Prima di “boia” ha detto “stanno paventando”. Lo ha detto due
volte, con ferma indignazione e composto allarme: toni propri di
chi, accingendosi a formulare l’accusa più drammatica, “boia”,
informa l’uditorio dell’orrore che si profila. Dunque, il cittadino
pentastellato Giorgio Sorial ha detto così: “Questi grandi partiti
della maggioranza stanno paventando la tagliola, stanno
paventando il fatto di cucire le bocche, praticamente, ai deputati
dell’opposizione”. Il suo sguardo tradiva la consapevolezza della
drammaticità di quella denuncia.
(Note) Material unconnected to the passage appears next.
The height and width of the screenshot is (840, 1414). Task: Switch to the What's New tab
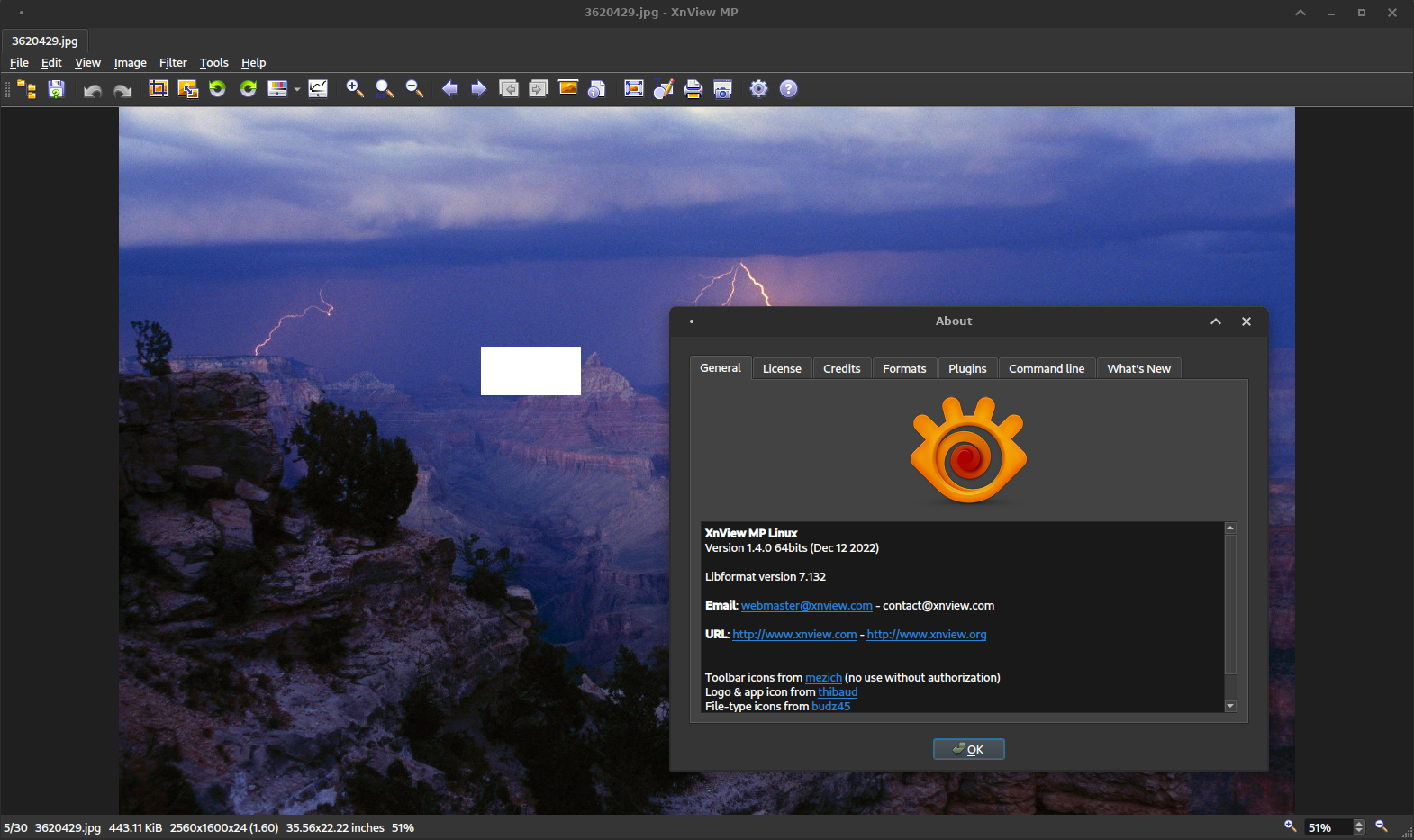click(x=1138, y=368)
Un po’ meno la consapevolezza
del significato del verbo paventare, che non indica, come
pareva credere il cittadino Sorial, un’intenzione compiaciuta del
soggetto, in questo caso i grandi partiti della maggioranza, bensì,
al contrario, una prefigurazione preoccupata di un fatto non
gradito dal soggetto medesimo. Insomma, l’allarmato e indignato
cittadino Sorial, poco prima di dire “boia” a Napolitano, affermava
a sua insaputa che i partiti della maggioranza temevano che, a
breve, l’opposizione sarebbe stata zittita. Esempio illuminante,
quanto l’eclatante “boia”, del grado di confidenza con le parole,
col loro peso, col loro senso, di quel cittadino. E, a prescindere
dal “Boia chi molla!” di missina memoria scandito alla Camera dal
cittadino Angelo Tofalo, che però, previa ricerca su Wikipedia,
si affrettava a chiarire le più antiche origini dell’espressione,
risalente alla Repubblica Partenopea del 1799, viene in mente
che, giorni fa, Grillo aveva detto per errore, con aria schifata,
“extracomunitari” invece di “extraparlamentari”: lapsus freudiano?
Ma, si sa, attaccarsi alle parole è un mezzuccio con cui la
sterminata Casta criminalizza il MoVimento. Che potrà sempre
replicare “Molti nemici, molto onore”.